As it was, Rana squeezed the most out of his front line— Barrett, Kigab, Djuricic and 6-10 Grant Shephard of the University of British Columbia—and came up with an exceptional game plan against the USA, using a zone to limit American penetration and contest second chance shots, taking advantage of the fact that neither 6-8 high school senior Cam Reddish or 6-5 Kentucky freshman Hamidou Diallo could effectively guard Barrett and only turning the ball over 14 times against U.S. normally suffocating pressure. Canada never flinched. Most of their players had played against U.S. stars in summer travel team tournaments before and were not intimidated by name on the front of the U.S. jerseys.

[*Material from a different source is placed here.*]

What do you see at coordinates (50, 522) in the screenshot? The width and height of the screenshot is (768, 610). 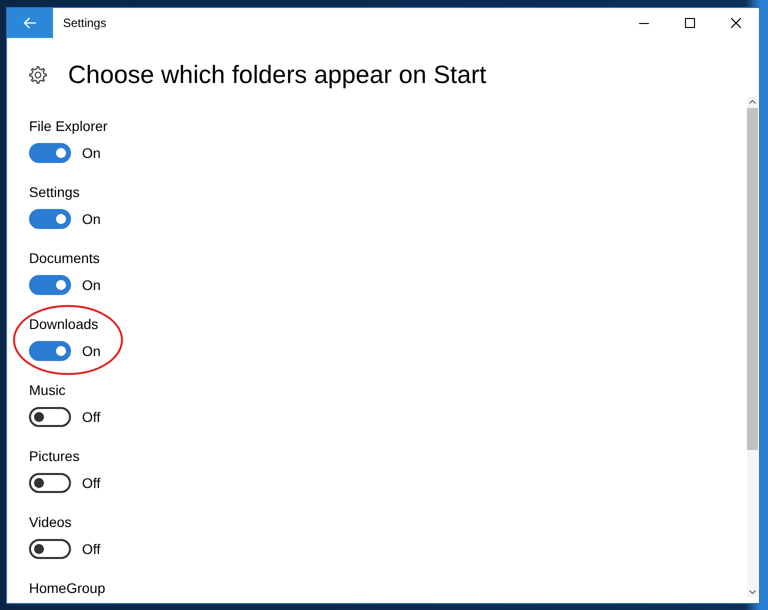 I see `folder-label: Videos` at bounding box center [50, 522].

“The USA is always a big target in these tournaments and they’re always the ones to beat,’’ Djuricic said “To knock them out in the semis, this is something we’ve been waiting for. It’s been a topic for a long time. Can Canada beat the U.S.? Can Canada hang with the U.S.? We proved we are right up there. It has to translate through all the age groups to continue to work.’’
Djurcic and Barrett played on a team that came close in 2015 when their U16 team had a U.S. team with Wendell Carter and Gary Trent down 23-3, after 11 minutes in the FIBA Americas tournament gold medal game in Argentina before finally eventually collapsing in a 17-point loss in a gold medal game.
This time, there would be no collapse. Canada outscored the U.S, 54-45, in the second half, winning despite the fact the Americans gobbled up 62 rebounds, 30 of them offensive boards.
This was the American’s first loss in the youth division since 2011. They won bronze, blowing away Spain—the one team to defeat Canada in pool play—96-72. But U.S. coach John Calipari will always be mystified by the fact his seemingly more talented team—playing with 6-11 center Austin Wiley and 6-8 elite power forward P.J. Washington—only shot 32 percent and only made just 29 of 42 free throws
We got 30 offensive rebounds. We scored enough points to win,” USA head coach John
Calipari from Kentucky admitted. “But then it came down to some breakdowns defensively, and the other thing was, RJ (Barrett) had it going. I told the team after the game, I needed to try some different things – go zone, trap pick and roll, trap him. I kind of rode it because I thought we would figure out something, and that is my mistake.
“But, the reality was, one kid really went crazy, and then the rest of their kids did what they did, so hats off to them. Congratulate Canada, they deserved to win the game.”
Washington finished with 17 points for the U.S. Wiley had another double double with 13 points and 17 rebounds. Oregon sophomore point guard Payton Pritchard—the U.S. best three-point shooter– had 16, but never played after missing a questionable three with the U.S. down, 79-72, with 5:32 remaining.
“From the jump, our energy wasn’t there. Defensively, we just weren’t there. Nobody should have
that many points on us,” said Pritchard, the only US player on the All Star 5. “We just weren’t locked in, honestly. Like I said, our defense will win for us, but we didn’t show up today on defense.”